Development of Reflective Thinkers; The authors describe our development as reflective thinkers as a lifelong process (see Exhibit 2.1). Consider which stage of critical thinking corresponds to your own development, and then respond to the following:
- Describe a previous experience in an academic or professional context where you applied critical thinking. In what ways might the same thinking skills be applied in this course and throughout your doctoral program?,
- Describe one strength and one area for growth in your critical thinking habits.,
- Describe 2–3 strategies you might use when applying critical thinking habits in this course and throughout your professional life.
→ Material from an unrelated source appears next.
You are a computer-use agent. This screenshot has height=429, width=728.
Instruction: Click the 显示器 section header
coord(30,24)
If we aspire to develop as thinkers, the stages all of us go through are:
Stage 1The Unreflective Thinker (we are unaware of significant problems in our thinking)
Stage 2The Challenged Thinker (we become aware of problems in our thinking)
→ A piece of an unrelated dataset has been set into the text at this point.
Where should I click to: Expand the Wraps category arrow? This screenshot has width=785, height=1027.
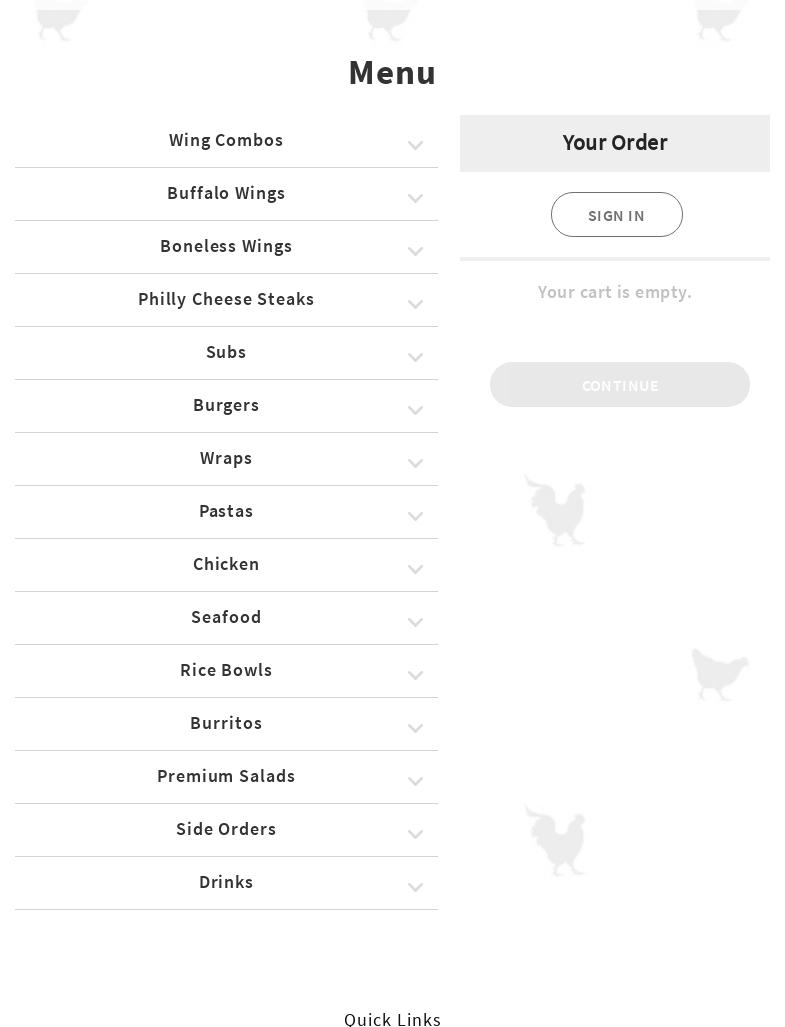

Stage 3The Beginning Thinker (we try to improve but without regular practice)
Stage 4The Practicing Thinker (we recognize the necessity of regular practice)
Stage 5The Advanced Thinker (we advance in accordance with our practice)
Stage 6The Accomplished Thinker (skilled and insightful thinking become second nature to us)
STAGE 1: THE UNREFLECTIVE THINKER
Are you an unreflective thinker? We all are born—and most of us die—as largely unreflective thinkers, fundamentally unaware of the role that thinking is playing in our lives. At this Unreflective Thinker stage, we have no useful conception of what thinking entails. For example, as unreflective thinkers, we don’t notice that we are continually making assumptions, forming concepts, drawing inferences, and thinking within points of view. At this stage, we don’t know how to analyze and assess our thinking. We don’t know how to determine whether our purposes are clearly formulated, our assumptions justified, our conclusions logically drawn. We are unaware of intellectual traits and so are not striving to embody them. At this stage, many problems in our lives are caused by poor thinking, but we are unaware of this. We don’t question our beliefs or our decisions. We lack intellectual standards and have no idea what such standards might be. We lack the intellectual traits but are not aware that we lack them. We unconsciously deceive ourselves in many ways. We create and maintain pleasant illusions. Because our beliefs seem reasonable to us, we believe them with confidence. We walk about the world with confidence that things really are the way they appear to us. We judge some people to be “good” and some to be “bad.” We approve of some actions and disapprove of others. We make decisions, react to people, go our way in life, and do not seriously question our thinking or its implications.